Conforme a assessoria da Casa Civil, as demitidas “receberão direitos e indenizações, como determina a lei”.

Foto: Antônio Cruz/Ag. Brasil
Foto: Antônio Cruz/Ag. Brasil

 

Na portaria em que exonerou do governo do presidente Jair Bolsonaro 320 servidores da Casa Civil, o ministro Onyx Lorenzoni não excluiu grávidas e mães em licença-maternidade.

Conforme a assessoria, as demitidas “receberão direitos e indenizações, como determina a lei”.

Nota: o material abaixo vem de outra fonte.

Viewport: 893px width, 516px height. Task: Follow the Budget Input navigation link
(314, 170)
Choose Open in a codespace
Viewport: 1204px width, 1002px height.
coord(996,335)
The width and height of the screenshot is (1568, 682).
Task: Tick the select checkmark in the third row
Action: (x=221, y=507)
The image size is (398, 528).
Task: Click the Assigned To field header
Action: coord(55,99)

As exonerações ainda atingiram em cheio a Comissão de Ética da Presidência, responsável pelo andamento dos processos que investigam ministros e servidores. Com a saída dos servidores, as apurações podem ficar prejudicadas.

Exonerações – Ao anunciar as exonerações, o chefe da Casa Civil disse que o governo de Jair Bolsonaro não pode manter servidores petistas ou de ideologias que não se identificam com o projeto.  “Nós vamos ‘despetizar’ o Brasil”, disse.

Onyx rejeitou, porém, que a prática seja uma caça às bruxas ideológica. “Para não sair caçando bruxa, primeiro a gente exonera e depois a gente conversa”, afirmou. “O governo é novo e vem aí um novo Brasil: ou afina com a gente ou troca de casa. Simples assim”, completou.